> Brief
Find every line in the data below that contains the string "size" and copy each of those lines.

> Materials provided
++++++++++

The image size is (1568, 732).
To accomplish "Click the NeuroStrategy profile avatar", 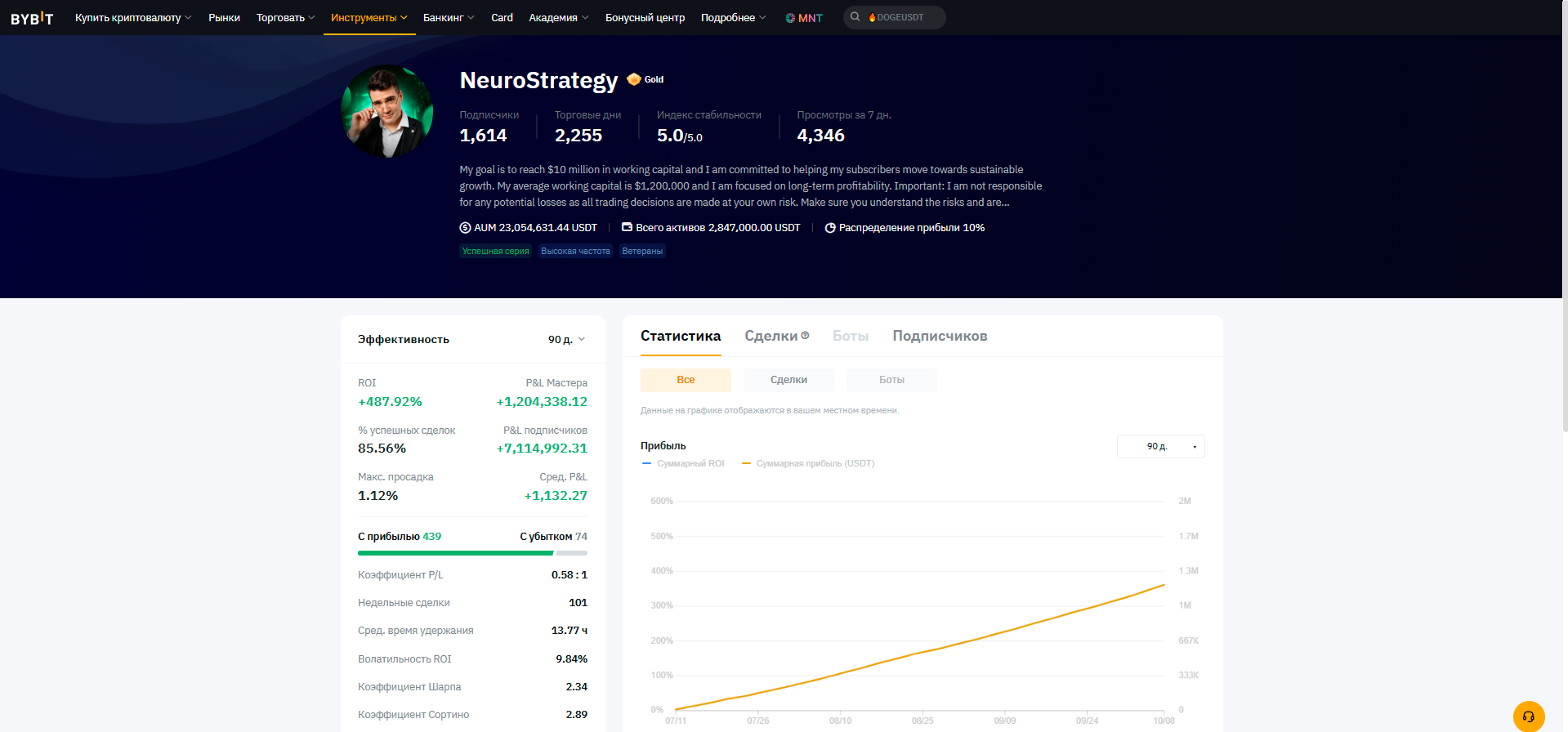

++++++++++

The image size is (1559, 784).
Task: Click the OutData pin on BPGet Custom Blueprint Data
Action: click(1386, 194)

++++++++++

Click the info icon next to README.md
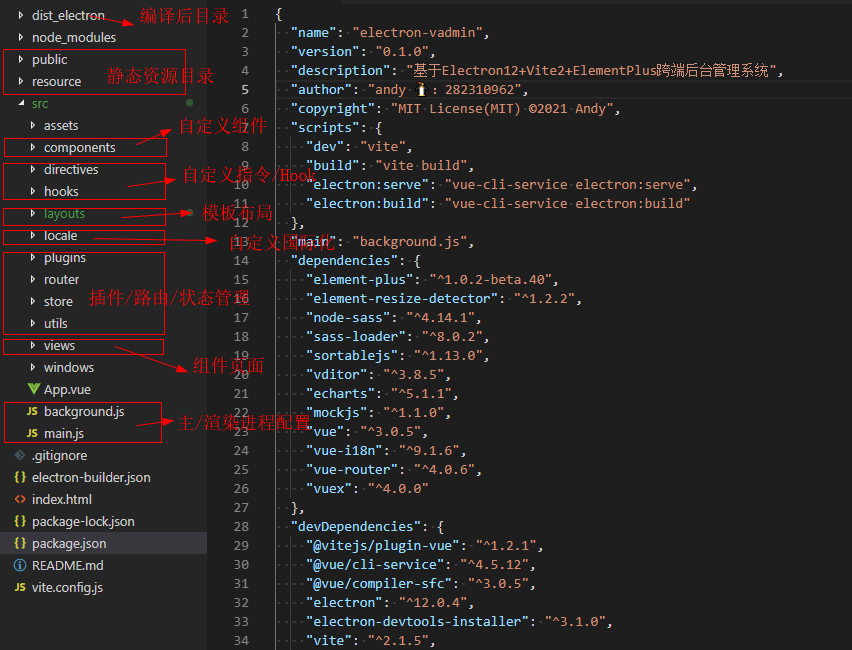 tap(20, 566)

++++++++++

> Completed task
The image size is (1568, 732).
The image size is (1559, 784).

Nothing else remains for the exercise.